Description of the task: Look below for the line that contains "Termal Kamera İle", then copy it and each following line exactly, through and including the line that contains "dernière (1407, 133)".
####
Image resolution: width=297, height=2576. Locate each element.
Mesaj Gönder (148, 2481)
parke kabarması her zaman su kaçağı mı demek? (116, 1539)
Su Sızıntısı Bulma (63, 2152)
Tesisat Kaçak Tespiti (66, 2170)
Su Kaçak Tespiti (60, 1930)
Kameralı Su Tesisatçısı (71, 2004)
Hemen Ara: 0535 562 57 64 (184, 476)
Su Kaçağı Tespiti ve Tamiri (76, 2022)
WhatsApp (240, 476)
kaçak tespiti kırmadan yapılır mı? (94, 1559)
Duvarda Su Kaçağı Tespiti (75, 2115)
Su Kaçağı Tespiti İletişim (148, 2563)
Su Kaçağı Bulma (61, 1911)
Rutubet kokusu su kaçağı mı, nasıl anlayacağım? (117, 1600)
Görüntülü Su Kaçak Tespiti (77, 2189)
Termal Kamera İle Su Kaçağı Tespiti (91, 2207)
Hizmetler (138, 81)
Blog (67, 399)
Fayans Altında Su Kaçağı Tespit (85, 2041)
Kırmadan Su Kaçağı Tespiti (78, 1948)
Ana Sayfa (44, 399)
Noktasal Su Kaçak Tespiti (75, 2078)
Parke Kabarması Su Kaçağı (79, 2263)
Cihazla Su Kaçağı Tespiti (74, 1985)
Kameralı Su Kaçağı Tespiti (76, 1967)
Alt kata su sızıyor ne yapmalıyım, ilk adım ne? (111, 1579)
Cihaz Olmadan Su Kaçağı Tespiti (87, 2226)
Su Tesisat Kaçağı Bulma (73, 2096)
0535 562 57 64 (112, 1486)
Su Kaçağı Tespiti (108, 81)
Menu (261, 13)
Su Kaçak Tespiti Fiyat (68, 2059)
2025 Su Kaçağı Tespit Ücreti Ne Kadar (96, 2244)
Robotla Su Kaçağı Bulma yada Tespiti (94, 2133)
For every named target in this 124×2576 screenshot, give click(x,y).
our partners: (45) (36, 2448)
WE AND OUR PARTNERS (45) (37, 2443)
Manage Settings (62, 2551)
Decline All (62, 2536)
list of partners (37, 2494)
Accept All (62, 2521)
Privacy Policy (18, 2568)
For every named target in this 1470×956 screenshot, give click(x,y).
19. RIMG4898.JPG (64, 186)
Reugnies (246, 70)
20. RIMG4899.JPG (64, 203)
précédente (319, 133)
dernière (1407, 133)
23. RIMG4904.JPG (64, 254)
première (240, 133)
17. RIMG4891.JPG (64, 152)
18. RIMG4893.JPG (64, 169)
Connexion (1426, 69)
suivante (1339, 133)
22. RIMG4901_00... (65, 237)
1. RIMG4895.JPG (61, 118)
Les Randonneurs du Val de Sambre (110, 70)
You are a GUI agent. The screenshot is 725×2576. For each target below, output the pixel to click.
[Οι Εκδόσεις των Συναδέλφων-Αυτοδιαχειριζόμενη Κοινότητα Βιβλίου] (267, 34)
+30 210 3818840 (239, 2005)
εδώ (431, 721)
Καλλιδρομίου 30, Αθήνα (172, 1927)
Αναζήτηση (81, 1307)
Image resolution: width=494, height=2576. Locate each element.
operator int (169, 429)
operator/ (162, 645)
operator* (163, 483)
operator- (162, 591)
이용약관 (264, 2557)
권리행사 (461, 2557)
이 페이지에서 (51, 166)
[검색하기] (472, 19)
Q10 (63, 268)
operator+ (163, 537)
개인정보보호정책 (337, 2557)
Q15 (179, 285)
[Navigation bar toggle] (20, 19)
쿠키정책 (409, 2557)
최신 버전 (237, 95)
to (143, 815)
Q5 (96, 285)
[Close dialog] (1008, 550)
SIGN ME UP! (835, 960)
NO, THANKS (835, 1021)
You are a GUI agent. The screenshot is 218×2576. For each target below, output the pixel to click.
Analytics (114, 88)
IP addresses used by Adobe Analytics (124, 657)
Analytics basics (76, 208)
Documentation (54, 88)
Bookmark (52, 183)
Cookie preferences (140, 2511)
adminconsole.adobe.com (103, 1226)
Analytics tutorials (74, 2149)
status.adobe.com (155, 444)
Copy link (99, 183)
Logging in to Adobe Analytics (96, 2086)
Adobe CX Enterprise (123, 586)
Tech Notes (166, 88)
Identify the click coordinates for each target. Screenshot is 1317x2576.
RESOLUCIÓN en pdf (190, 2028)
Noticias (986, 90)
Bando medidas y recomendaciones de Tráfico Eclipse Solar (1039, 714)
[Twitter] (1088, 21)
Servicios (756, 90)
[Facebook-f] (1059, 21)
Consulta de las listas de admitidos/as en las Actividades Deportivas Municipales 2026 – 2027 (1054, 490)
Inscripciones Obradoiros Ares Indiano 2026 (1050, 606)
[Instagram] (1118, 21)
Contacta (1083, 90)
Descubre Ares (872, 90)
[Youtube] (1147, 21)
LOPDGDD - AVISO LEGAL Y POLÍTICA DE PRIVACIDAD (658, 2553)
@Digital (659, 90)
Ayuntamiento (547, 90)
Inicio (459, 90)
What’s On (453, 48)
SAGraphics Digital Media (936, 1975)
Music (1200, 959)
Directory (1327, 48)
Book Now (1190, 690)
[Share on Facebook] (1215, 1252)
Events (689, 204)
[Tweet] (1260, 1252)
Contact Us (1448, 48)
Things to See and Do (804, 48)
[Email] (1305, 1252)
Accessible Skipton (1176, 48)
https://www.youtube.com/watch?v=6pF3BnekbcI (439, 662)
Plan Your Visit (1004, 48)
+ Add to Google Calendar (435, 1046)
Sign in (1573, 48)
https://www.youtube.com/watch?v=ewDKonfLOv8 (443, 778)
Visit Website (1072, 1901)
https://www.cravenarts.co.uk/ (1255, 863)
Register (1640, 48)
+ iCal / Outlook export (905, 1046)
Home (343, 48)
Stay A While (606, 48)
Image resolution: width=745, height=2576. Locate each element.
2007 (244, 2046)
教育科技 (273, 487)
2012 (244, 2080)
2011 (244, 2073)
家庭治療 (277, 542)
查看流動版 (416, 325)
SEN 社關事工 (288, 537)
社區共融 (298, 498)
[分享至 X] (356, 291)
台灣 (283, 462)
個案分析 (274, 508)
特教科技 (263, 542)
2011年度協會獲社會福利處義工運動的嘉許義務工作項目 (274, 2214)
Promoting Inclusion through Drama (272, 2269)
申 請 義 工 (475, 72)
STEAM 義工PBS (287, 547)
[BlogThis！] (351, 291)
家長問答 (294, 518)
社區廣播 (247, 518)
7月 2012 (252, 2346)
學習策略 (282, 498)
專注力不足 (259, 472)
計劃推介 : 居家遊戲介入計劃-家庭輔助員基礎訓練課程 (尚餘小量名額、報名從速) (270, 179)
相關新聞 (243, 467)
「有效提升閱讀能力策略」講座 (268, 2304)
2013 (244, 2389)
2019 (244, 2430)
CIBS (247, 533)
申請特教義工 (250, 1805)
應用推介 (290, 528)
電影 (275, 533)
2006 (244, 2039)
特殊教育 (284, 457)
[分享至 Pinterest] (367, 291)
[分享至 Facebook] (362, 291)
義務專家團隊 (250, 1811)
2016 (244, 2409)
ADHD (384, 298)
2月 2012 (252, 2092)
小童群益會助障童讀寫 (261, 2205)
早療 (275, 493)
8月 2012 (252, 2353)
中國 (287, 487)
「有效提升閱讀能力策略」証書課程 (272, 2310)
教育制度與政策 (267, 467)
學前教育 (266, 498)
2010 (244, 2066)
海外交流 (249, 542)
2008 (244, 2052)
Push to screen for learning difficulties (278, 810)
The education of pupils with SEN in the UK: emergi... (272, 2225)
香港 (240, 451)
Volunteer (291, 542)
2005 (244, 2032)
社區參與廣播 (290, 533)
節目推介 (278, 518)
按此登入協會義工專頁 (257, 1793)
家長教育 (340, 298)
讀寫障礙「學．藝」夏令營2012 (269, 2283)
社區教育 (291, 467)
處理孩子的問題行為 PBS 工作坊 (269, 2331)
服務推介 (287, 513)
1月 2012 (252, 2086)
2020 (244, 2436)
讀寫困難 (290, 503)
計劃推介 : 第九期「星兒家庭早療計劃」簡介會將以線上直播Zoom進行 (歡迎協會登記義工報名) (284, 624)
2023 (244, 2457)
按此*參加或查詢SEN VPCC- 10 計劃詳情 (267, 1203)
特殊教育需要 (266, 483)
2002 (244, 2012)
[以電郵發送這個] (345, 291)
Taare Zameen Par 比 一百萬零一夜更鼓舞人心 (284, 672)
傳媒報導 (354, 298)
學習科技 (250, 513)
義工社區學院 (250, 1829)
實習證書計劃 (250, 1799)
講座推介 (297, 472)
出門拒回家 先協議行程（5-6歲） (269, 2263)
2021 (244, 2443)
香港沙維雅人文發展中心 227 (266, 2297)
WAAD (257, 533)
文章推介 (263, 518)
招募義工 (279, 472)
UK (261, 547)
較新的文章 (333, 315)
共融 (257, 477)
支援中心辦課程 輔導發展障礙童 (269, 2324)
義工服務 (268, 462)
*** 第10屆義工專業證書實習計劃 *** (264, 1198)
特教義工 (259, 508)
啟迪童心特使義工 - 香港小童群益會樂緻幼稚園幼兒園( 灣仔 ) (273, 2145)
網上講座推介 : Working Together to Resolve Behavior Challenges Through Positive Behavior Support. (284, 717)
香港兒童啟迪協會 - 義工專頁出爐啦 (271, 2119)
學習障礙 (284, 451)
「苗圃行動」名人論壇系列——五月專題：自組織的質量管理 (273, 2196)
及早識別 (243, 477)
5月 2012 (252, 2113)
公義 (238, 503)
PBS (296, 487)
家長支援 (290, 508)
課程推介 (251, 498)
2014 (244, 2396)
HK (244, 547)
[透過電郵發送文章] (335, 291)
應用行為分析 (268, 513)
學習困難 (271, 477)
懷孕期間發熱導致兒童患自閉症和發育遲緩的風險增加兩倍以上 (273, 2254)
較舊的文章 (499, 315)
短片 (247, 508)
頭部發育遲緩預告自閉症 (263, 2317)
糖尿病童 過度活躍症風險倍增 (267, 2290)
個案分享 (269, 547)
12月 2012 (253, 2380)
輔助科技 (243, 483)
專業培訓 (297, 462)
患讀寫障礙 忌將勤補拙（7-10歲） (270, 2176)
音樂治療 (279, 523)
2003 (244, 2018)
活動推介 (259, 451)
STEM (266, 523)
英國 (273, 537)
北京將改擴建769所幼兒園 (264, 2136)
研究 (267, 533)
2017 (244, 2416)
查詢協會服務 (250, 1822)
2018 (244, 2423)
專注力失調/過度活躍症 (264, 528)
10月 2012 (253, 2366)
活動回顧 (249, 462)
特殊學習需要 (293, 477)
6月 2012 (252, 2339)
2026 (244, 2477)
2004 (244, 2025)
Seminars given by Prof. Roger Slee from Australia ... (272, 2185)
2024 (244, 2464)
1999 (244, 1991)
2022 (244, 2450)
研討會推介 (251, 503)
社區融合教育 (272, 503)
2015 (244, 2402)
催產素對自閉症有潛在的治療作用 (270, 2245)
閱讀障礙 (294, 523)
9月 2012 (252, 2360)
####
Solution for this problem:
Termal Kamera İle Su Kaçağı Tespiti (91, 2207)
Hizmetler (138, 81)
Blog (67, 399)
Fayans Altında Su Kaçağı Tespit (85, 2041)
Kırmadan Su Kaçağı Tespiti (78, 1948)
Ana Sayfa (44, 399)
Noktasal Su Kaçak Tespiti (75, 2078)
Parke Kabarması Su Kaçağı (79, 2263)
Cihazla Su Kaçağı Tespiti (74, 1985)
Kameralı Su Kaçağı Tespiti (76, 1967)
Alt kata su sızıyor ne yapmalıyım, ilk adım ne? (111, 1579)
Cihaz Olmadan Su Kaçağı Tespiti (87, 2226)
Su Tesisat Kaçağı Bulma (73, 2096)
0535 562 57 64 (112, 1486)
Su Kaçağı Tespiti (108, 81)
Menu (261, 13)
Su Kaçak Tespiti Fiyat (68, 2059)
2025 Su Kaçağı Tespit Ücreti Ne Kadar (96, 2244)
Robotla Su Kaçağı Bulma yada Tespiti (94, 2133)
For every named target in this 124×2576 screenshot, give click(x,y).
our partners: (45) (36, 2448)
WE AND OUR PARTNERS (45) (37, 2443)
Manage Settings (62, 2551)
Decline All (62, 2536)
list of partners (37, 2494)
Accept All (62, 2521)
Privacy Policy (18, 2568)
For every named target in this 1470×956 screenshot, give click(x,y).
19. RIMG4898.JPG (64, 186)
Reugnies (246, 70)
20. RIMG4899.JPG (64, 203)
précédente (319, 133)
dernière (1407, 133)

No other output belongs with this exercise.